Electrical Sensitivity, also known as Electromagnetic Hypersensitivity Intolerance Syndrome, is a controversial condition that is recognised in Spain and Sweden but not in the UK.

Velma said: 'I’ve been to my GP countless times begging for tests, but GPs won't instigate the environmental tests needed. One neurological expert said there are people worse off than me and wouldn't help me. It is so frustrating that medicine isn’t keeping up with the technology.

'We desperately need a white zone - an area where there are low or no emissions - where we can go to relax and recuperate and detox.'

She added to Mail Online: 'There are hundreds of us in the UK suffering from this condition.

'It's not just me - and it could happen to anyone.'

Dr Erica Mallery-Blythe, who is a medical adviser for the charity ElectroSensitivity UK said: 'The symptoms of EHS can cover a broad range of systems, often start subtly and can be mistaken for other medical conditions.

'Adults and children today are exposed to very high levels of electromagnetic fields (EMF) that no life on the planet has ever witnessed before.

'It is no surprise that the numbers of those with EHS and other conditions linked with EMF exposure are rising.'

Dr George Carlo, from Washington, added: 'One of the tragedies is that folks use these approaches - cages, shades, necklaces - to try to protect themselves, but those are not long-term solutions.

'They are simply survival mechanisms.

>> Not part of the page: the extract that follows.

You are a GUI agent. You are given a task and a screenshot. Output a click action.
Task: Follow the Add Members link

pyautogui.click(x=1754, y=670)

The long-term solution is building the internal adaptive capacity that enables those with ES to be like the rest of us - living our lives without the incumbrance of awful ES-triggered symptoms.'

In 2005, the Health Protection Agency said there was no scientific evidence to link their ill health with electrical equipment, although it said sufferers could have unpleasant symptoms. The review did not look at the impact of waves from phone masts.

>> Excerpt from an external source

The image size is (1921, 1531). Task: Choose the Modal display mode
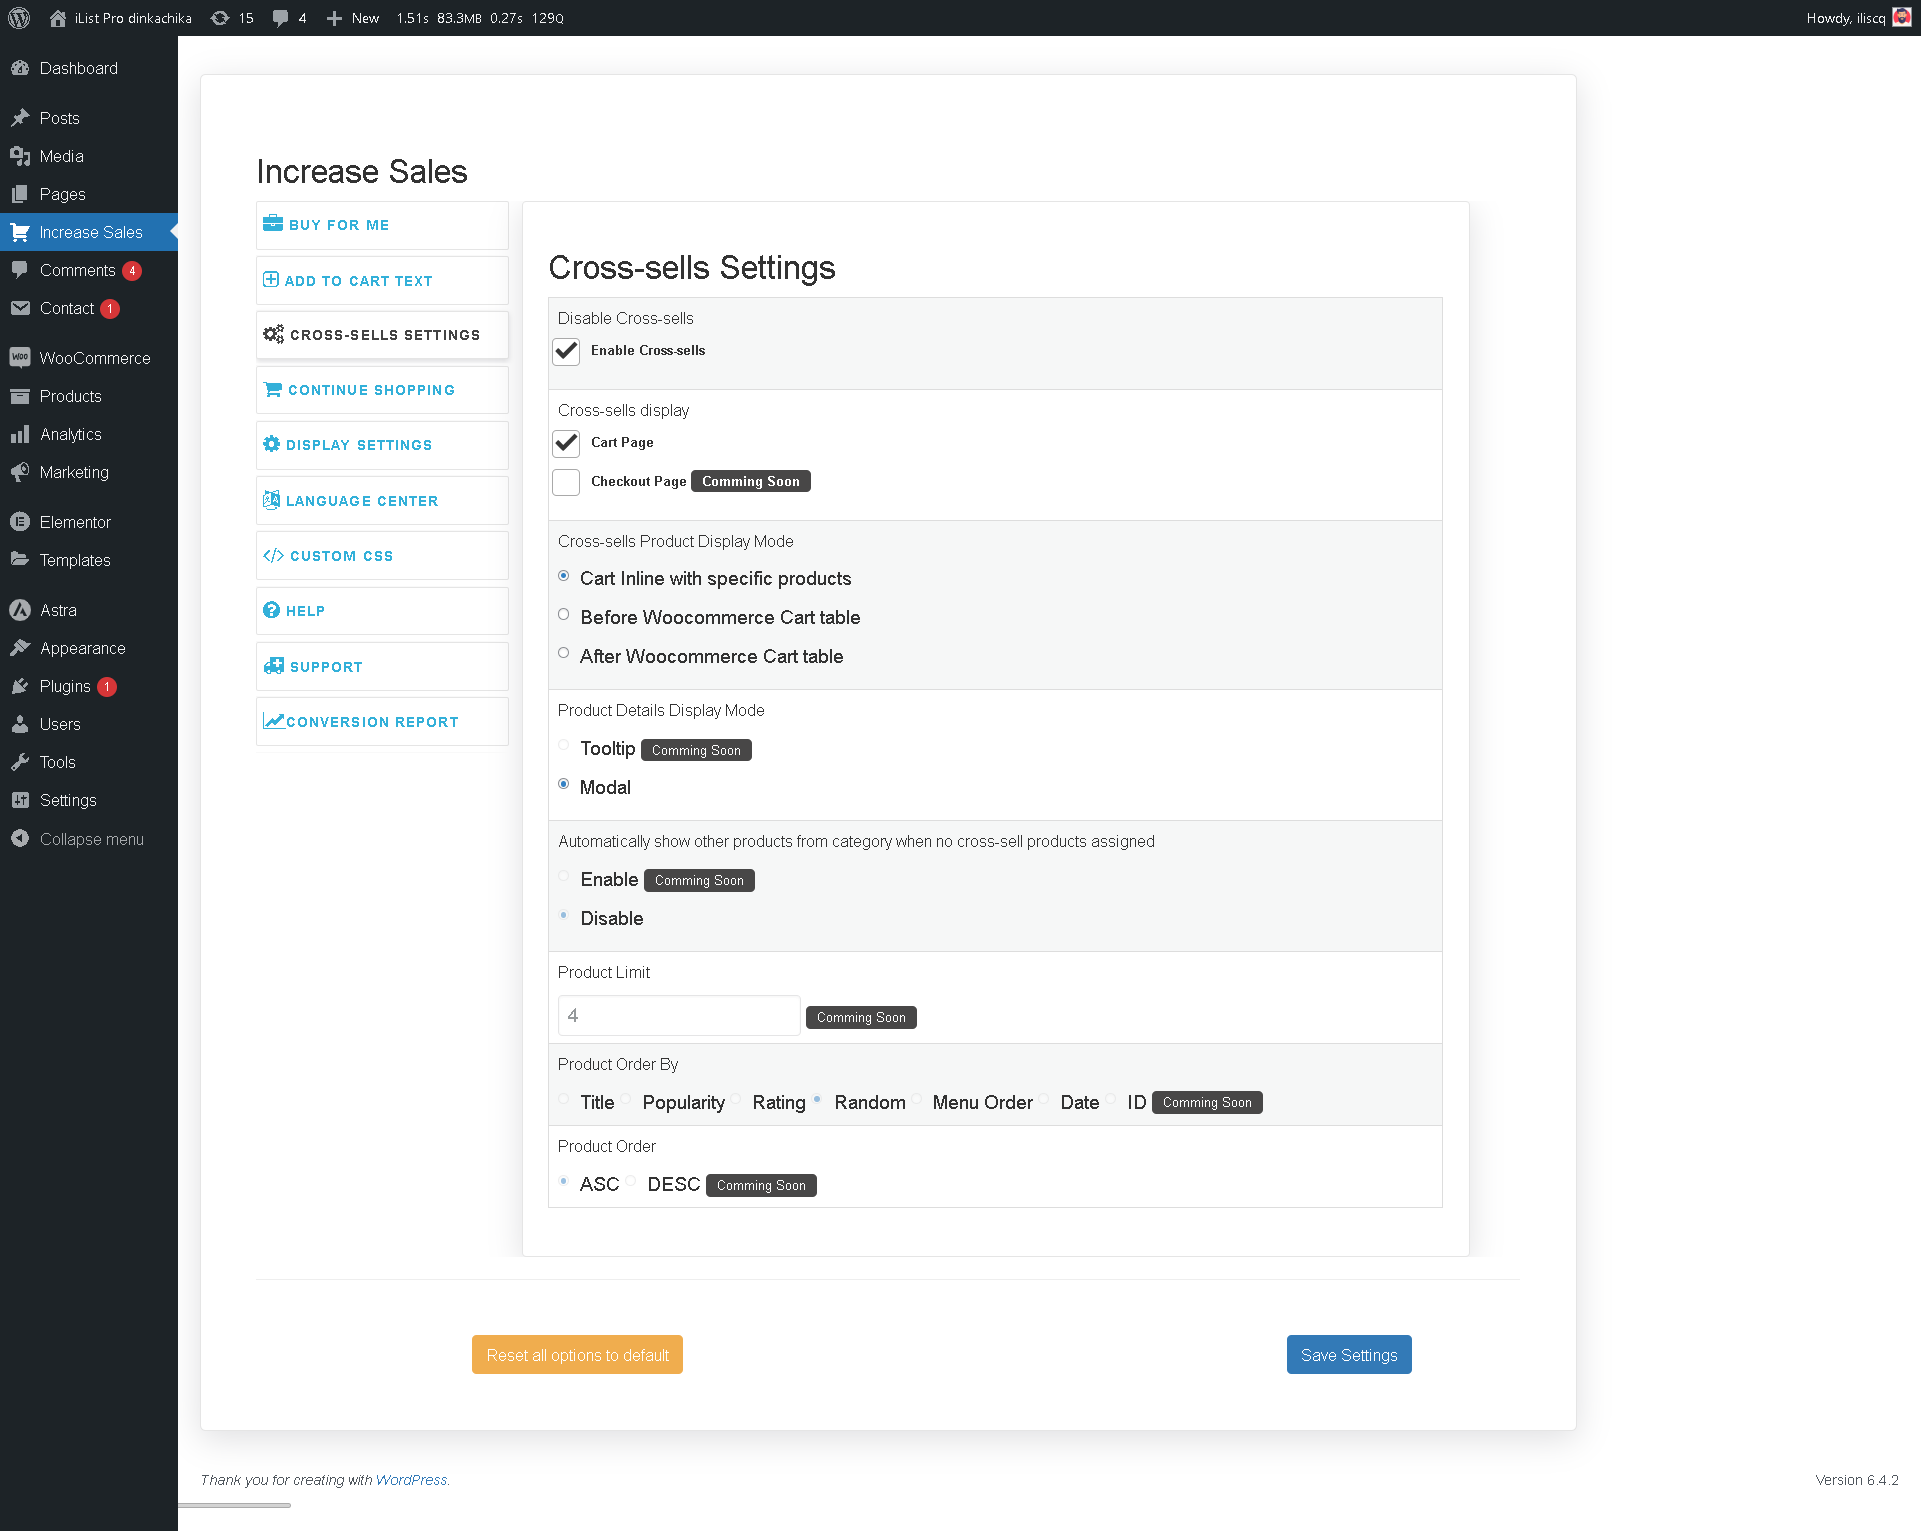pos(564,785)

However, in 2007 a double-blind study suggested electrosensitivity could be all in the mind. The research, published in the journal Environmental Health Perspectives, found people who thought they were electrosensitive experienced symptoms when they were placed near a mobile phone mast and told it was 'switched on'. When the tests were repeated with the volunteers not knowing whether the masts were switched on or off, there was no relationship between their symptoms and the phone signals.

Critics of the study said it only looked at short-term effects and used a fairly small sample size.

What is Sensitivity to Electromagnetic Waves?

Up to five per cent of the population believe they are affected by electrosensitivity and experience flu-like symptoms, headaches, lethargy and nausea when exposed to various appliances.

Electromagnetic waves are everywhere and we are constantly bombarded by them from space.

Although there is no evidence of any permanent damage to the body from electromagnetic waves, some people have reported that they feel unwell when they are within reach of WiFi or mobile phone masts.

WiFi waves are higher in frequency than mobile phones and are intense due to the amount of info they carry.

Electrosensitivity is not recognised as a disability or a medical condition in the UK. The Health Protection Agency say there is no scientific evidence linking ill health with electrical equipment, although it recognises people do report real and distressing symptoms.

Many medics are sceptical about electromagnetic hypersensitivity syndrome as a result, althoughsome like Dr Mallery-Blythe think it is a real condition. The charity ElectroSensitivity UK is a support group for those who believe they suffer from it.